## WHAT TO WORK ON:
Would you please copy the part of the material below that opens with the line containing "Go to Account via the breadcrumb" and closes with the line containing "Task: Click the Edit with Notepad++ icon"? Copy it exactly, and only it.
══ DATASET RECORDS
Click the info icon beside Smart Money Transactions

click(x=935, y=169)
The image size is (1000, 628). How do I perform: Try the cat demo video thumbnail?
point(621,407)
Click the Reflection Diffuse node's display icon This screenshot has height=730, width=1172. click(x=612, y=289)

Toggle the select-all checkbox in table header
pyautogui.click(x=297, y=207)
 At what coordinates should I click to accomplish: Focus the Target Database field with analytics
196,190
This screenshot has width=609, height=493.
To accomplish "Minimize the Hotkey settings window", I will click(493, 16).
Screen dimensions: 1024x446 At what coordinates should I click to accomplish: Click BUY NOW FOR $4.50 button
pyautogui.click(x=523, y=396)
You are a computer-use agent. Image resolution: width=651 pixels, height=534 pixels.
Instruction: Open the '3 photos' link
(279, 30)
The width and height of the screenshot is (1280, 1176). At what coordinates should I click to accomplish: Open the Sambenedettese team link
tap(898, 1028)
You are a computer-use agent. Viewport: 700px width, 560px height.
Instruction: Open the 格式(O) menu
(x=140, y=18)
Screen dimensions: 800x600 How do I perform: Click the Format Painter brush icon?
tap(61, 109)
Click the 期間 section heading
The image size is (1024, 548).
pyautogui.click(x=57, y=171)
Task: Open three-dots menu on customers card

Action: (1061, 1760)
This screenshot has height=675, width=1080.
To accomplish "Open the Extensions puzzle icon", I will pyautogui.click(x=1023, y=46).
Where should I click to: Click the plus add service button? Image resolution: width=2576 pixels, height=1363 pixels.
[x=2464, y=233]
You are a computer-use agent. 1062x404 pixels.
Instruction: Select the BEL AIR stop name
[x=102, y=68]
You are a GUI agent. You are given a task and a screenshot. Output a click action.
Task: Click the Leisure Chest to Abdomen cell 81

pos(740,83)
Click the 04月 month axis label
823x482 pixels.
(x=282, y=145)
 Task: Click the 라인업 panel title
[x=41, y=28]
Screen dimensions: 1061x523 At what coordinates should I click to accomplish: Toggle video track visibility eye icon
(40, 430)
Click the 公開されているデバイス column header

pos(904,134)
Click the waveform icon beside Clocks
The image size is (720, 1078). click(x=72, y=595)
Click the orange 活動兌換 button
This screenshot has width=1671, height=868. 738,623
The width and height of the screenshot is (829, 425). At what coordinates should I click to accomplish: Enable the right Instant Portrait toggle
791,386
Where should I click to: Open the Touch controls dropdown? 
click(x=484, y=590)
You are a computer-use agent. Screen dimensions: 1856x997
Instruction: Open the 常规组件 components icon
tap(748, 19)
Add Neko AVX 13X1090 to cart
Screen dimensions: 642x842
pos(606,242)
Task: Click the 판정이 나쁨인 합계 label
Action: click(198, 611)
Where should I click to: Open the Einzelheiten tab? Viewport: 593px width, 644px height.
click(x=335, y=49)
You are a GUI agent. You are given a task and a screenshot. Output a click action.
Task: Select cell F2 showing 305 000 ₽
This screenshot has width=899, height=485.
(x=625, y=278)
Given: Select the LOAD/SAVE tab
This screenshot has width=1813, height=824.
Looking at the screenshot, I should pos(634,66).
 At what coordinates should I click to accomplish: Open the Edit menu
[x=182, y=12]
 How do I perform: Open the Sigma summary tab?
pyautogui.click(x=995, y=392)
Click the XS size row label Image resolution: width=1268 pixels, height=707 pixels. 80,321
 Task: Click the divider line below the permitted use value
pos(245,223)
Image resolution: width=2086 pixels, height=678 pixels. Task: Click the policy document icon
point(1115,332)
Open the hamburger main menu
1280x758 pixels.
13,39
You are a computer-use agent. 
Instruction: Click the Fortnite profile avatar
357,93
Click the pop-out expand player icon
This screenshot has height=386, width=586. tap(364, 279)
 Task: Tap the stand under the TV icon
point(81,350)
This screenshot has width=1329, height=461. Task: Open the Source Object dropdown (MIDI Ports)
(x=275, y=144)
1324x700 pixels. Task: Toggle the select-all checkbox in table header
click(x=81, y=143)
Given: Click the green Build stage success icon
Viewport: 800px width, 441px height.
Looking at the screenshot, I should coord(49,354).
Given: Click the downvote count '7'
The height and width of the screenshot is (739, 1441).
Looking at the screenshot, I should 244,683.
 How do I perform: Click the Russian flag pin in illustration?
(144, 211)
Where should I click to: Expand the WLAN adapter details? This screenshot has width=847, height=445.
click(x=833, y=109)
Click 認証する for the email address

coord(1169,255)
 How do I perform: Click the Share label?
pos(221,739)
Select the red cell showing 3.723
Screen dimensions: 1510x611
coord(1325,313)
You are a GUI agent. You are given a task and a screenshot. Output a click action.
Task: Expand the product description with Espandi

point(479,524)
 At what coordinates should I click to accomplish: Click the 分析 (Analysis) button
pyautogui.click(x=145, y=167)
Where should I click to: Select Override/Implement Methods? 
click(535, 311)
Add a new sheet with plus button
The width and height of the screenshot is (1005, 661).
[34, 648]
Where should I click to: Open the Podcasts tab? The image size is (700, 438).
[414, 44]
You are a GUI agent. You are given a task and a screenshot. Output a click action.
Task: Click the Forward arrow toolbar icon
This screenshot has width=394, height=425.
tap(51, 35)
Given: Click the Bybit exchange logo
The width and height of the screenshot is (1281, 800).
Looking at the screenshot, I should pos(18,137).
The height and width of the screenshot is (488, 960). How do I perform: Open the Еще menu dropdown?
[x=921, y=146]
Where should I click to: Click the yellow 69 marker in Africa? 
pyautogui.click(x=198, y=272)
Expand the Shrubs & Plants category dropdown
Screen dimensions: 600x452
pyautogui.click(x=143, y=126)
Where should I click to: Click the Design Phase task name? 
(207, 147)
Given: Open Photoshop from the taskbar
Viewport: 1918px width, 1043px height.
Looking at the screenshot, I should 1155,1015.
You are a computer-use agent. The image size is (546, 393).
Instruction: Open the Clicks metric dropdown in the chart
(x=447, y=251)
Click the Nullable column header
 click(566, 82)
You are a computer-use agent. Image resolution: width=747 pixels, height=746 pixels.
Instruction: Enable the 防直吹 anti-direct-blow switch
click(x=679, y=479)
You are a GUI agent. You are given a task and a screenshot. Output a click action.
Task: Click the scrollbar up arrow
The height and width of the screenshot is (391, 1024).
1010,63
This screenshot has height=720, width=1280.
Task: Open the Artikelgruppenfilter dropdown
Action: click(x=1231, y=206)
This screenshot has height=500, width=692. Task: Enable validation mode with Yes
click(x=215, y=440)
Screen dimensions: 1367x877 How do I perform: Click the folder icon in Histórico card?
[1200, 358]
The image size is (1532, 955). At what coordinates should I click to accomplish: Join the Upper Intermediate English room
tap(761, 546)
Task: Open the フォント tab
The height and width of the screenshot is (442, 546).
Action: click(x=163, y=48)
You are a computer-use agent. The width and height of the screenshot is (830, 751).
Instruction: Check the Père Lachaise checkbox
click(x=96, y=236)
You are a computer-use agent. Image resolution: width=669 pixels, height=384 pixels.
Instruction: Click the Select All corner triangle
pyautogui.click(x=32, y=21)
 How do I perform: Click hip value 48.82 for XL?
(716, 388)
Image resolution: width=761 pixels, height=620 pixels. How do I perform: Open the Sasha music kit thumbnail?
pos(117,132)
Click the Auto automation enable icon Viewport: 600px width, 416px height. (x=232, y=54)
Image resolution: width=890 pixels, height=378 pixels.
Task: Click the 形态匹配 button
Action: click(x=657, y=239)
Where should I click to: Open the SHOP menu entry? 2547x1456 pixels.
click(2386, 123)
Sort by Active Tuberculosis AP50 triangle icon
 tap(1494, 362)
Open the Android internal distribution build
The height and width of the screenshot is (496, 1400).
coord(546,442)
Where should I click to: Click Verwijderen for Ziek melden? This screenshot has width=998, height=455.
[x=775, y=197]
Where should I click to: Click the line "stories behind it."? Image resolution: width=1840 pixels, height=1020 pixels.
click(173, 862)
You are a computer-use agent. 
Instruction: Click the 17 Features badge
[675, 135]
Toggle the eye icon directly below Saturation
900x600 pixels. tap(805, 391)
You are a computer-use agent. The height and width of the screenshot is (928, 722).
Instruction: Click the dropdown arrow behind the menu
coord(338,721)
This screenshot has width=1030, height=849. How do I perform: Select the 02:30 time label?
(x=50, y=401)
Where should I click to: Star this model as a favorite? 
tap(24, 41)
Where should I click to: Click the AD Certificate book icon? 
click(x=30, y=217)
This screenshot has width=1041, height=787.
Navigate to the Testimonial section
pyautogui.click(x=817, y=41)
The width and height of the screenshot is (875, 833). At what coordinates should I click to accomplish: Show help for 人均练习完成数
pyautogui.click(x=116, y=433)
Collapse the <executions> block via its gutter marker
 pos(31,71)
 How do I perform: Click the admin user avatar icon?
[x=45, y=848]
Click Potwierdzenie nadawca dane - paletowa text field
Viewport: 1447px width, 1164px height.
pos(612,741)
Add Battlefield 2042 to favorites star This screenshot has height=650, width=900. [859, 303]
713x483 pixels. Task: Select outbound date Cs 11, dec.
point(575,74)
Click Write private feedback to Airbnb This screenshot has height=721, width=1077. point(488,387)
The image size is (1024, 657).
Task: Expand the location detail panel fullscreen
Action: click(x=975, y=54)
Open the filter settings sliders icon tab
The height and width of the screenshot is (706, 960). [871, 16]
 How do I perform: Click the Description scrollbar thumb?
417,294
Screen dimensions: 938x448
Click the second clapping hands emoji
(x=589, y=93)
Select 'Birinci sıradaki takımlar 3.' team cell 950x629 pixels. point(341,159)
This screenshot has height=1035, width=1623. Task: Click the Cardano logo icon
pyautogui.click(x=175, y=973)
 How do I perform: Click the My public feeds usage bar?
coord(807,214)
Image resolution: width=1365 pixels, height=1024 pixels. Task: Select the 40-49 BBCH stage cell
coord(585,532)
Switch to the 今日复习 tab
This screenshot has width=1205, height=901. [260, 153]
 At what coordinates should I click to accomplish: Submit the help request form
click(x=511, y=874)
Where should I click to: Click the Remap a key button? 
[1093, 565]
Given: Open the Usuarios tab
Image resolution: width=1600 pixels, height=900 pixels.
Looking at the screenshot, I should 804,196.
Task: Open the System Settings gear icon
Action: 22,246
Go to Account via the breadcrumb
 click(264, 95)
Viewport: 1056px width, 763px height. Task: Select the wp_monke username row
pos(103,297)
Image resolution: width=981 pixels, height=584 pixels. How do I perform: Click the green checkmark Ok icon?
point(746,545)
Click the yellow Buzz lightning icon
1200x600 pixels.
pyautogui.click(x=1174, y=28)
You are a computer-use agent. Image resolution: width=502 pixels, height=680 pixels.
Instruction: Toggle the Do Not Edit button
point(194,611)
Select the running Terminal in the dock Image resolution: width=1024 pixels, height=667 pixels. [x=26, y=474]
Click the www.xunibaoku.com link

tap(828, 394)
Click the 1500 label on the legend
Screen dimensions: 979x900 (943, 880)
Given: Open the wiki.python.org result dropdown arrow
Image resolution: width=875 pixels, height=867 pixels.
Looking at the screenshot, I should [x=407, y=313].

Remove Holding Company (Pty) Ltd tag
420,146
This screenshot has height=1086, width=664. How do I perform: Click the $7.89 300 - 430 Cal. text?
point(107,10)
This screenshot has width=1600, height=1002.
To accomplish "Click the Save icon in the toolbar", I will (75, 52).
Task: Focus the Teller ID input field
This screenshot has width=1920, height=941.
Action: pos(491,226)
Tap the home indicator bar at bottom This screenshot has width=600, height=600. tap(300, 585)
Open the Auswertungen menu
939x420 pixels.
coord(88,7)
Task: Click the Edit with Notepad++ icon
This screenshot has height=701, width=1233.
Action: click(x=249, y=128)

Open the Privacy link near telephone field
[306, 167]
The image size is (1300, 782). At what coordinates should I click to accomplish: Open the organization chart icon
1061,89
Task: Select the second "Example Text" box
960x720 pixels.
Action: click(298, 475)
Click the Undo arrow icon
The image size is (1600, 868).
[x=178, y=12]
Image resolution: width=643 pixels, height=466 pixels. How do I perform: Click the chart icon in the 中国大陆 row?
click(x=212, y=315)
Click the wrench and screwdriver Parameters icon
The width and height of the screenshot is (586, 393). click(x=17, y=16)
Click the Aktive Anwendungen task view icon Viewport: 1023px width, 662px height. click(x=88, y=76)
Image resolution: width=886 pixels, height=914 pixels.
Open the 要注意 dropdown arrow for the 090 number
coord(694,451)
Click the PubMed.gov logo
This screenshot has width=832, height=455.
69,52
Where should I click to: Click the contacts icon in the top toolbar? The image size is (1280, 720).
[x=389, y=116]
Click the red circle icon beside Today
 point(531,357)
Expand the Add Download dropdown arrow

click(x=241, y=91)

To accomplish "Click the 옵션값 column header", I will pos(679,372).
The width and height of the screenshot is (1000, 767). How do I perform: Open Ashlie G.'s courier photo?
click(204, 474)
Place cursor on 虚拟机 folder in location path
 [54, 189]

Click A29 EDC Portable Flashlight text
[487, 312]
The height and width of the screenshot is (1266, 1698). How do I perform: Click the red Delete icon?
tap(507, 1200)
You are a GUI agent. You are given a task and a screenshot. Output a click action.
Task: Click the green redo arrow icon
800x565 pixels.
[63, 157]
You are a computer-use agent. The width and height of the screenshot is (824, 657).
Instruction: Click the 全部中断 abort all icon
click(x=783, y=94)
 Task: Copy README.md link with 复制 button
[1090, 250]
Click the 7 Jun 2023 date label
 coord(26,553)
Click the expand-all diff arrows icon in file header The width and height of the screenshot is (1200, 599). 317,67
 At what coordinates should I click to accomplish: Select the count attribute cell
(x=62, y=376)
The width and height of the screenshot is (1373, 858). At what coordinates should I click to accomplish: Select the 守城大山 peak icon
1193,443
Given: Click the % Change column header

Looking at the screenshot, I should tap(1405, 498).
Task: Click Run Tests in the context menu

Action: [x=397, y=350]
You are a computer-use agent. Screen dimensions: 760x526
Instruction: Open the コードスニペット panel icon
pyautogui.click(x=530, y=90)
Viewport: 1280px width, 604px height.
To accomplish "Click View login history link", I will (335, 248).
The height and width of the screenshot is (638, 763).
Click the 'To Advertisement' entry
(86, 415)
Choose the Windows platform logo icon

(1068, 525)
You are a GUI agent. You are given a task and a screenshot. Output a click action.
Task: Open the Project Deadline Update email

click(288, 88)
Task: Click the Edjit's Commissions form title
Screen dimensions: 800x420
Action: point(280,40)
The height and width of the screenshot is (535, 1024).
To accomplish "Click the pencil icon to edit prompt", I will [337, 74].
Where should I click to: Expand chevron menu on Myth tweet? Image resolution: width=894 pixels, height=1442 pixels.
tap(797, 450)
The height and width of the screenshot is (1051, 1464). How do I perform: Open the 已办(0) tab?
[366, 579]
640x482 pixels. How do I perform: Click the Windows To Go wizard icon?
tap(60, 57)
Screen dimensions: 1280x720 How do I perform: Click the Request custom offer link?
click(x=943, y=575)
════
## SOLUTION BELOW:
Go to Account via the breadcrumb
 click(264, 95)
Viewport: 1056px width, 763px height. Task: Select the wp_monke username row
pos(103,297)
Image resolution: width=981 pixels, height=584 pixels. How do I perform: Click the green checkmark Ok icon?
point(746,545)
Click the yellow Buzz lightning icon
1200x600 pixels.
pyautogui.click(x=1174, y=28)
You are a computer-use agent. Image resolution: width=502 pixels, height=680 pixels.
Instruction: Toggle the Do Not Edit button
point(194,611)
Select the running Terminal in the dock Image resolution: width=1024 pixels, height=667 pixels. [x=26, y=474]
Click the www.xunibaoku.com link

tap(828, 394)
Click the 1500 label on the legend
Screen dimensions: 979x900 (943, 880)
Given: Open the wiki.python.org result dropdown arrow
Image resolution: width=875 pixels, height=867 pixels.
Looking at the screenshot, I should [x=407, y=313].

Remove Holding Company (Pty) Ltd tag
420,146
This screenshot has height=1086, width=664. How do I perform: Click the $7.89 300 - 430 Cal. text?
point(107,10)
This screenshot has width=1600, height=1002.
To accomplish "Click the Save icon in the toolbar", I will (75, 52).
Task: Focus the Teller ID input field
This screenshot has width=1920, height=941.
Action: pos(491,226)
Tap the home indicator bar at bottom This screenshot has width=600, height=600. tap(300, 585)
Open the Auswertungen menu
939x420 pixels.
coord(88,7)
Task: Click the Edit with Notepad++ icon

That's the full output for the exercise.